A campaign began in 2017 when Birmingham won its bid to host the 2022 Commonwealth Games.

Emblem 
The official emblem was unveiled on 27 July 2019 in Centenary Square, Birmingham, by the Birmingham Organising Committee for the 2022 Commonwealth Games (BOCCG) as part of the Commonwealth Social Festival to commemorate Three Years To Go. The emblem is a jagged, triangular "B" shape formed by blue-yellow gradient lines representing the key venues of the Games in the West Midlands. It was designed by local agency RBL, based in Royal Leamington Spa. This insignia is also the first to use the Commonwealth Games Federation's (CGF) new branding, "Commonwealth Sport". Locals in the city and on social media have mostly reacted positively to it and some compared it to the emblem for the 2012 Summer Olympics.

Sponsors

Partners 
Longines, a Swiss watchmaker, agreed to be the official partner and timekeeper for the next three editions of the Games, beginning in Birmingham in 2022. The news was made on Commonwealth Day, 9 March 2020, when the CGF, in collaboration with Longines and BOCCG, unveiled the Games's countdown clock in Centenary Square.
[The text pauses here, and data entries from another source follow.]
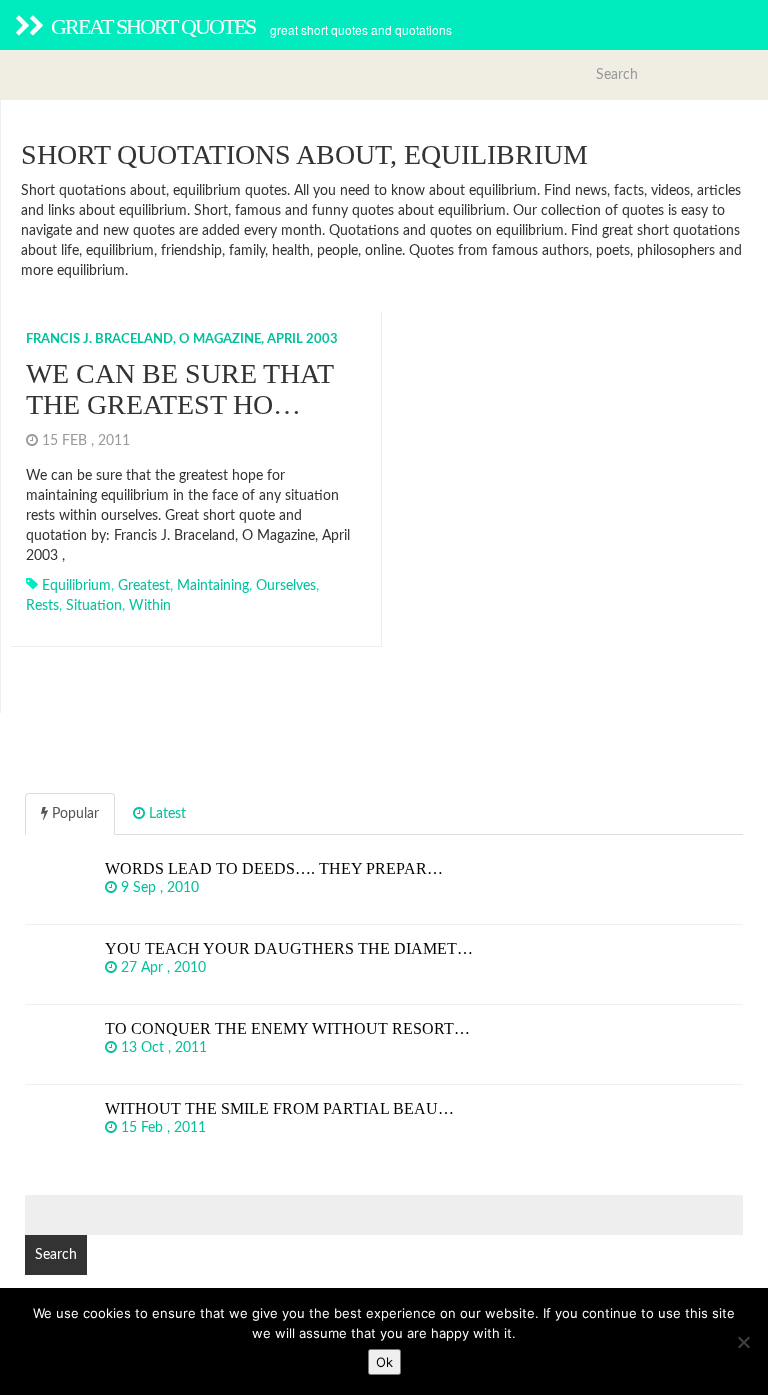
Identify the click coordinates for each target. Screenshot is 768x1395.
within (150, 606)
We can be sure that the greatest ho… (179, 389)
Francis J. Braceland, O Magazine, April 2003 (182, 339)
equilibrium (76, 586)
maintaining (213, 586)
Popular (73, 814)
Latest (165, 814)
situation (94, 606)
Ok (384, 1362)
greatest (144, 586)
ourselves (286, 586)
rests (42, 606)
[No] (743, 1342)
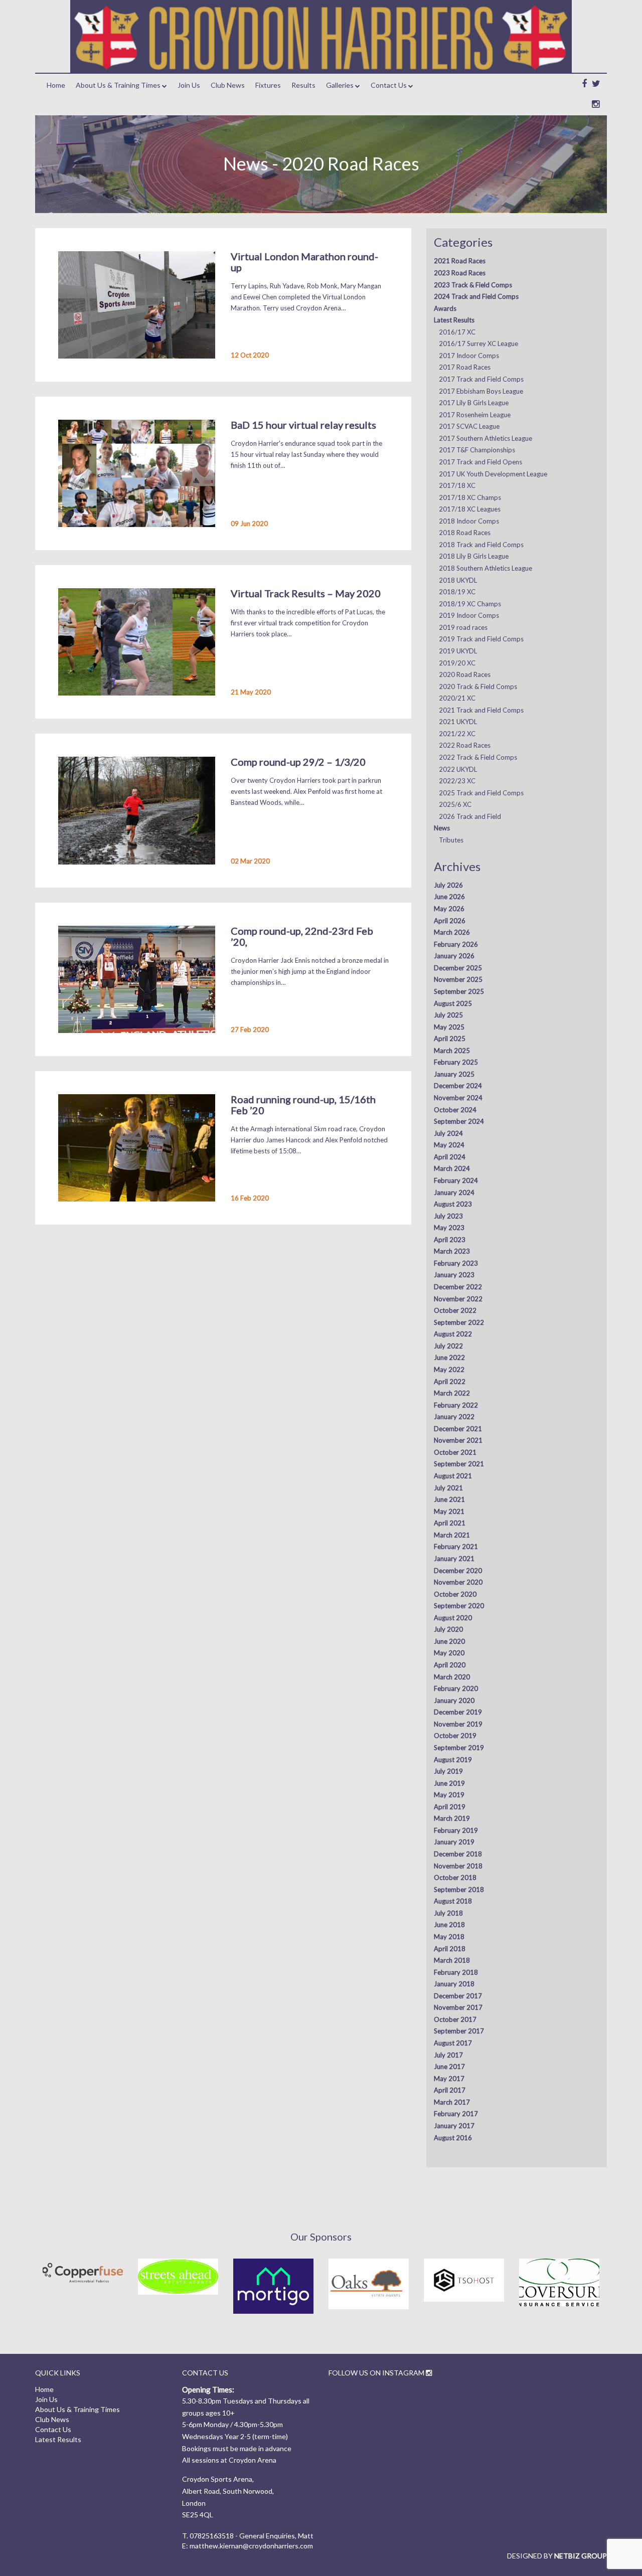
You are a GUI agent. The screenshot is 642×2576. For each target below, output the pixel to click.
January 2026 (454, 956)
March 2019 (452, 1818)
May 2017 (449, 2079)
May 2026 (449, 909)
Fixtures (268, 85)
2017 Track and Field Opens (480, 462)
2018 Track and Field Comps (481, 545)
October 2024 (455, 1110)
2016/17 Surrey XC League (478, 343)
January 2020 (454, 1700)
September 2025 (459, 991)
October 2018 (455, 1877)
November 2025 (458, 979)
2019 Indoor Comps (469, 615)
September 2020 (459, 1606)
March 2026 (452, 932)
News (442, 828)
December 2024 (458, 1086)
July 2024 (448, 1133)
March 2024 (452, 1168)
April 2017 (449, 2090)
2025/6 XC (455, 804)
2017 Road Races (465, 367)
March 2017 (452, 2102)
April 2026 (449, 921)
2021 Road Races (460, 261)
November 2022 (458, 1299)
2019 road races (463, 627)
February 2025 (456, 1062)
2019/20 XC (457, 663)
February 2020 (456, 1688)
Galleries (340, 85)
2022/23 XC (457, 781)
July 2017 (448, 2055)
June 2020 (449, 1641)
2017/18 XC (457, 485)
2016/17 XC (457, 332)
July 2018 (448, 1913)
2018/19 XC (457, 592)
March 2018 (452, 1960)
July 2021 (448, 1488)
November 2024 (458, 1098)
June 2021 (449, 1499)
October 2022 (455, 1310)
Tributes (451, 840)
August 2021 (453, 1476)
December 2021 (458, 1429)
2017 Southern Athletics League (485, 438)
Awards (445, 308)
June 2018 (449, 1925)
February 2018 (456, 1972)
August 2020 (453, 1618)
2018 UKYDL (458, 580)
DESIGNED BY (557, 2555)
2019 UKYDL (458, 651)
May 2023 (449, 1228)
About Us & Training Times (118, 85)
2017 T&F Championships (477, 450)
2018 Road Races (465, 533)
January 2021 (454, 1559)
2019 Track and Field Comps (481, 639)
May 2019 (449, 1795)
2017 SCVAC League (469, 426)
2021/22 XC (457, 734)
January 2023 (454, 1275)
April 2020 (449, 1665)
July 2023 (448, 1216)
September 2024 (459, 1121)
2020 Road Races (465, 674)
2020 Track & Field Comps (478, 686)
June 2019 (449, 1783)
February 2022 (456, 1405)
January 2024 (454, 1192)
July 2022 (448, 1346)
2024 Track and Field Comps (476, 296)
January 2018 (454, 1984)
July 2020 (448, 1629)
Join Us (189, 85)
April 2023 (449, 1240)
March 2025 (452, 1051)
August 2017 (453, 2043)
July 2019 (448, 1771)
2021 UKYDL (458, 722)
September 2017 (459, 2031)
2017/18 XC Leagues (470, 509)
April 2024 (449, 1157)
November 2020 (458, 1582)
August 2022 (453, 1334)
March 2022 (452, 1393)
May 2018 (449, 1937)
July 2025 (448, 1015)
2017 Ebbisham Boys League (481, 391)
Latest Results (454, 320)
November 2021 (458, 1440)
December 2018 (458, 1854)
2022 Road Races (465, 745)
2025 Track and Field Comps (481, 793)
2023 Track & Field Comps (473, 285)
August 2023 (453, 1204)
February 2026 (456, 944)
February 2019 (456, 1830)
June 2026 (449, 897)
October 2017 (455, 2019)
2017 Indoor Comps (469, 356)
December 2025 (458, 968)
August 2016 (453, 2138)
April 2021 (449, 1523)
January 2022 (454, 1417)
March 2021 (452, 1535)
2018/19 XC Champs (470, 604)
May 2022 (449, 1369)
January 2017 (454, 2126)
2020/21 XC (457, 698)
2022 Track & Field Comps (478, 757)
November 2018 (458, 1866)
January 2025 (454, 1074)
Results (303, 85)
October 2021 (455, 1452)
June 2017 (449, 2067)
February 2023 (456, 1263)
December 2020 (458, 1571)
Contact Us (389, 85)
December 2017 (458, 1996)
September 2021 (459, 1464)
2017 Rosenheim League (475, 415)
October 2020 (455, 1594)
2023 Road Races (460, 273)
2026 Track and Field (470, 816)
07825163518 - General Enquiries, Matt (251, 2535)
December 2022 (458, 1287)
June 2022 (449, 1357)
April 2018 (449, 1949)
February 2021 (456, 1546)
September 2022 (459, 1322)
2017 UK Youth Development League (493, 474)
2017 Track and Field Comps (481, 379)
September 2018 (459, 1889)
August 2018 (453, 1901)
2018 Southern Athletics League (485, 568)
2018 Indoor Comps (469, 521)
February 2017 (456, 2114)
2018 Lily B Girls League (474, 556)
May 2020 (449, 1653)
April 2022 (449, 1382)
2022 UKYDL (458, 769)
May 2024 (449, 1145)
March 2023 (452, 1251)
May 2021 (449, 1511)
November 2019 (458, 1724)
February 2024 (456, 1180)
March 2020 (452, 1677)
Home (56, 85)
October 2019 (455, 1736)
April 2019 (449, 1807)
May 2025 (449, 1027)
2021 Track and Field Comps (481, 710)
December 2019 (458, 1712)
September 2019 (459, 1748)
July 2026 (448, 885)
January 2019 (454, 1842)
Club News (228, 85)
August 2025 (453, 1003)
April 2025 (449, 1039)
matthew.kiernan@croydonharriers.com (251, 2545)
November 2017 (458, 2007)
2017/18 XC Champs (470, 497)
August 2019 (453, 1760)
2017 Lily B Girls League (474, 403)
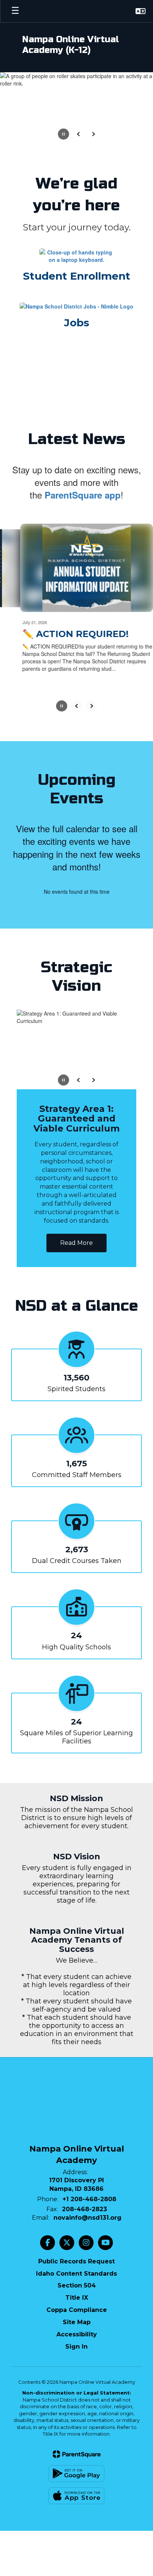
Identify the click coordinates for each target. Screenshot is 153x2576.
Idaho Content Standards (76, 2246)
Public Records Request (76, 2234)
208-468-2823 (84, 2182)
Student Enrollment (76, 276)
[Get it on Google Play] (76, 2446)
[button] (140, 11)
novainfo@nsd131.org (87, 2190)
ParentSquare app (83, 495)
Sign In (76, 2319)
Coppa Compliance (76, 2282)
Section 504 (77, 2258)
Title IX (76, 2270)
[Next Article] (91, 704)
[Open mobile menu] (15, 11)
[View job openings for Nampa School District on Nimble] (76, 306)
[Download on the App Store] (76, 2468)
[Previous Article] (76, 704)
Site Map (77, 2295)
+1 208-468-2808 (89, 2172)
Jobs (76, 322)
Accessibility (76, 2307)
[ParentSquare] (76, 2427)
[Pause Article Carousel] (61, 705)
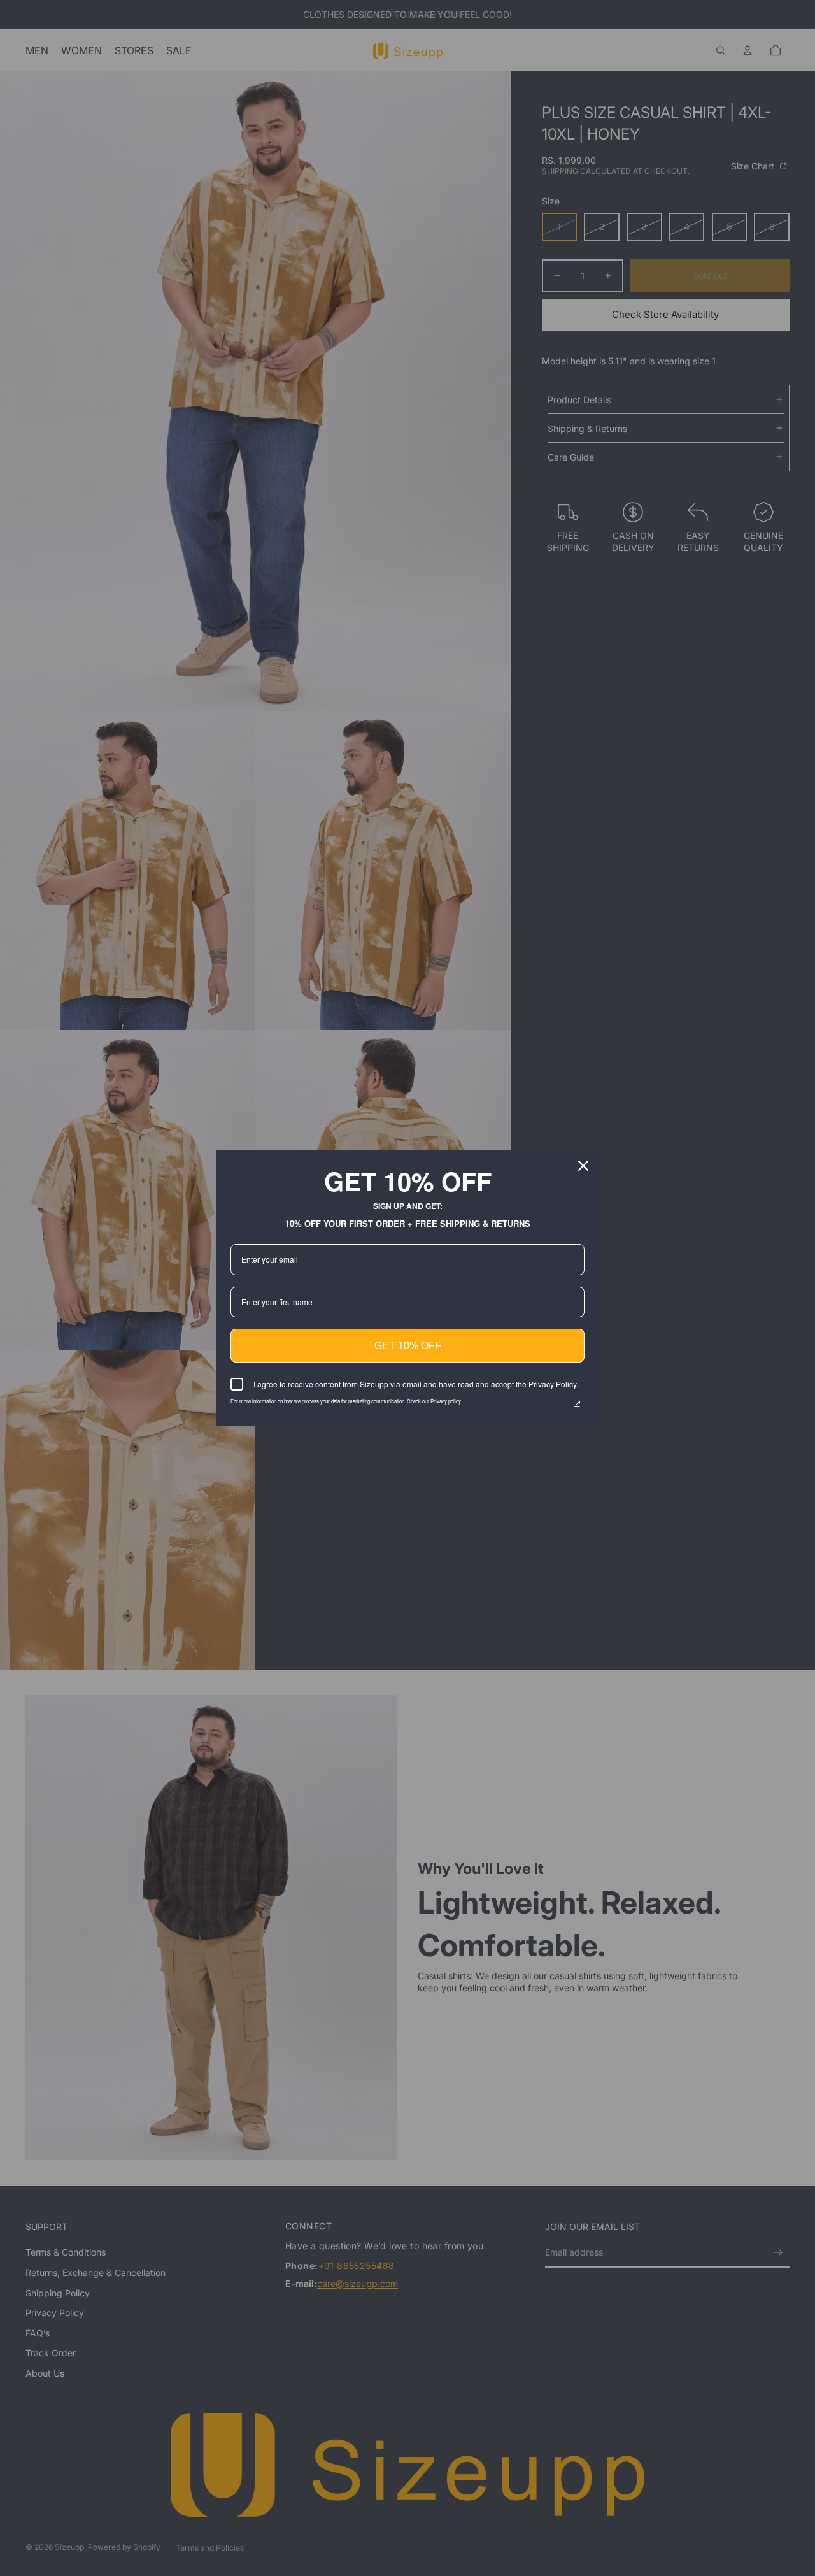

On 23 September 2020, BOCCG announced the University of Birmingham as the games' second official partner. The university provided venues and accommodation for the athletes during the events. The agreement also confirmed the university as the official partner of the international leg of the Games's Queen's Baton Relay.

On 9 March 2022, E.ON was unveiled as the third partner.